_Data records_
_ _ _ _ _ _ _

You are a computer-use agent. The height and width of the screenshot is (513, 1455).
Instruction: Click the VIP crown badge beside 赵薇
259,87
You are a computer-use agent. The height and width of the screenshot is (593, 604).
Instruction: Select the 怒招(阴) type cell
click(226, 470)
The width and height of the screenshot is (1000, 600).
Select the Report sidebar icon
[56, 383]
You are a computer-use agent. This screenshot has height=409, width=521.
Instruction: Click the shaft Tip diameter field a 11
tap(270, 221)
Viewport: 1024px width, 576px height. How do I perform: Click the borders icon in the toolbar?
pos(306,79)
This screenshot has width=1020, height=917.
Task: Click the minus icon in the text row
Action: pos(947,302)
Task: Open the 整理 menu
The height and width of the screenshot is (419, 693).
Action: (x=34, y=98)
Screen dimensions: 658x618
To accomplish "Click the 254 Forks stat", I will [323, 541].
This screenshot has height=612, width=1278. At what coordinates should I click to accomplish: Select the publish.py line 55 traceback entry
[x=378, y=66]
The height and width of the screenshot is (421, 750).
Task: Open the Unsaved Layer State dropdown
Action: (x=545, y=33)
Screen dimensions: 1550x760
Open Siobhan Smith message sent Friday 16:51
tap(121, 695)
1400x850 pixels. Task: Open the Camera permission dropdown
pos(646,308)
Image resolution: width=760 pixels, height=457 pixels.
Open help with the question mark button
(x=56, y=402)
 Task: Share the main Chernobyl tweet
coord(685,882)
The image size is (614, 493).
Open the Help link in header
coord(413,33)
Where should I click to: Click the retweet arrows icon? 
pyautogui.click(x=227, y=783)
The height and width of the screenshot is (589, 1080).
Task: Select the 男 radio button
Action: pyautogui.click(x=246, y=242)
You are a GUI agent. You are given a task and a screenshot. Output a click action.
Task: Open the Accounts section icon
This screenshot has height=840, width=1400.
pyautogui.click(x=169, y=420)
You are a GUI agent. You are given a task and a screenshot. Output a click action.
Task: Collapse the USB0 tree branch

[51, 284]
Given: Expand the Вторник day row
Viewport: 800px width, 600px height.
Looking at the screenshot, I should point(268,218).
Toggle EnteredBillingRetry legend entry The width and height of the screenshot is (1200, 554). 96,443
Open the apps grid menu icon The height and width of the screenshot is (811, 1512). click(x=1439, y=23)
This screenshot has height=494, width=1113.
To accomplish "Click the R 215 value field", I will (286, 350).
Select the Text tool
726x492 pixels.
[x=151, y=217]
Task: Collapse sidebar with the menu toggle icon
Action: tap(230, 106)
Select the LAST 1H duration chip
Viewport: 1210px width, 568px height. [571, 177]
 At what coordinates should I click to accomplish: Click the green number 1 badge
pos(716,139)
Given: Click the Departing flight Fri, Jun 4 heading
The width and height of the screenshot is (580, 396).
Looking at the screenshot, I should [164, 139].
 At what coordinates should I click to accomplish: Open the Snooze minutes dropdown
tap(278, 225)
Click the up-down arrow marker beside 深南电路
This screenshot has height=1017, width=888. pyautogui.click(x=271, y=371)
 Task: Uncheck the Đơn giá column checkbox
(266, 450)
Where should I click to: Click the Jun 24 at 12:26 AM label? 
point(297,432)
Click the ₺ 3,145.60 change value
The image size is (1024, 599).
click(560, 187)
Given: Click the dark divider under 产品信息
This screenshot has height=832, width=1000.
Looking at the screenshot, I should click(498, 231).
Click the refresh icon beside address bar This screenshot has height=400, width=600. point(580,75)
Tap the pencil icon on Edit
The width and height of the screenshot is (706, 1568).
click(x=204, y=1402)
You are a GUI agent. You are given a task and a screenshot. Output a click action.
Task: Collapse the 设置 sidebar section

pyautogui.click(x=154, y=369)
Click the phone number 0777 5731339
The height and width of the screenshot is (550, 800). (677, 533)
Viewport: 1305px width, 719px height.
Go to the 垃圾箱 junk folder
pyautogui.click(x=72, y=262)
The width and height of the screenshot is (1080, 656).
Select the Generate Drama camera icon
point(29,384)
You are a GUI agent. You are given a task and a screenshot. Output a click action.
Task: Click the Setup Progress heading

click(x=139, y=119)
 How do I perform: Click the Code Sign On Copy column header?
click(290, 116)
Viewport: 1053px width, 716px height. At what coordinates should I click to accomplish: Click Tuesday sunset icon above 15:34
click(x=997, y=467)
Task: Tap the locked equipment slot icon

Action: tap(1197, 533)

_ _ _ _ _ _ _

_Try it_
Extract the full listing above without alteration.

_Solution to this exercise_
You are a computer-use agent. The height and width of the screenshot is (513, 1455).
Instruction: Click the VIP crown badge beside 赵薇
259,87
You are a computer-use agent. The height and width of the screenshot is (593, 604).
Instruction: Select the 怒招(阴) type cell
click(226, 470)
The width and height of the screenshot is (1000, 600).
Select the Report sidebar icon
[56, 383]
You are a computer-use agent. This screenshot has height=409, width=521.
Instruction: Click the shaft Tip diameter field a 11
tap(270, 221)
Viewport: 1024px width, 576px height. How do I perform: Click the borders icon in the toolbar?
pos(306,79)
This screenshot has width=1020, height=917.
Task: Click the minus icon in the text row
Action: pos(947,302)
Task: Open the 整理 menu
The height and width of the screenshot is (419, 693).
Action: (x=34, y=98)
Screen dimensions: 658x618
To accomplish "Click the 254 Forks stat", I will [323, 541].
This screenshot has height=612, width=1278. At what coordinates should I click to accomplish: Select the publish.py line 55 traceback entry
[x=378, y=66]
The height and width of the screenshot is (421, 750).
Task: Open the Unsaved Layer State dropdown
Action: (x=545, y=33)
Screen dimensions: 1550x760
Open Siobhan Smith message sent Friday 16:51
tap(121, 695)
1400x850 pixels. Task: Open the Camera permission dropdown
pos(646,308)
Image resolution: width=760 pixels, height=457 pixels.
Open help with the question mark button
(x=56, y=402)
 Task: Share the main Chernobyl tweet
coord(685,882)
The image size is (614, 493).
Open the Help link in header
coord(413,33)
Where should I click to: Click the retweet arrows icon? 
pyautogui.click(x=227, y=783)
The height and width of the screenshot is (589, 1080).
Task: Select the 男 radio button
Action: pyautogui.click(x=246, y=242)
You are a GUI agent. You are given a task and a screenshot. Output a click action.
Task: Open the Accounts section icon
This screenshot has height=840, width=1400.
pyautogui.click(x=169, y=420)
You are a GUI agent. You are given a task and a screenshot. Output a click action.
Task: Collapse the USB0 tree branch

[51, 284]
Given: Expand the Вторник day row
Viewport: 800px width, 600px height.
Looking at the screenshot, I should point(268,218).
Toggle EnteredBillingRetry legend entry The width and height of the screenshot is (1200, 554). 96,443
Open the apps grid menu icon The height and width of the screenshot is (811, 1512). click(x=1439, y=23)
This screenshot has height=494, width=1113.
To accomplish "Click the R 215 value field", I will (286, 350).
Select the Text tool
726x492 pixels.
[x=151, y=217]
Task: Collapse sidebar with the menu toggle icon
Action: tap(230, 106)
Select the LAST 1H duration chip
Viewport: 1210px width, 568px height. [571, 177]
 At what coordinates should I click to accomplish: Click the green number 1 badge
pos(716,139)
Given: Click the Departing flight Fri, Jun 4 heading
The width and height of the screenshot is (580, 396).
Looking at the screenshot, I should [164, 139].
 At what coordinates should I click to accomplish: Open the Snooze minutes dropdown
tap(278, 225)
Click the up-down arrow marker beside 深南电路
This screenshot has height=1017, width=888. pyautogui.click(x=271, y=371)
 Task: Uncheck the Đơn giá column checkbox
(266, 450)
Where should I click to: Click the Jun 24 at 12:26 AM label? 
point(297,432)
Click the ₺ 3,145.60 change value
The image size is (1024, 599).
click(560, 187)
Given: Click the dark divider under 产品信息
This screenshot has height=832, width=1000.
Looking at the screenshot, I should click(498, 231).
Click the refresh icon beside address bar This screenshot has height=400, width=600. point(580,75)
Tap the pencil icon on Edit
The width and height of the screenshot is (706, 1568).
click(x=204, y=1402)
You are a GUI agent. You are given a task and a screenshot. Output a click action.
Task: Collapse the 设置 sidebar section

pyautogui.click(x=154, y=369)
Click the phone number 0777 5731339
The height and width of the screenshot is (550, 800). (677, 533)
Viewport: 1305px width, 719px height.
Go to the 垃圾箱 junk folder
pyautogui.click(x=72, y=262)
The width and height of the screenshot is (1080, 656).
Select the Generate Drama camera icon
point(29,384)
You are a GUI agent. You are given a task and a screenshot. Output a click action.
Task: Click the Setup Progress heading

click(x=139, y=119)
 How do I perform: Click the Code Sign On Copy column header?
click(290, 116)
Viewport: 1053px width, 716px height. At what coordinates should I click to accomplish: Click Tuesday sunset icon above 15:34
click(x=997, y=467)
Task: Tap the locked equipment slot icon

Action: tap(1197, 533)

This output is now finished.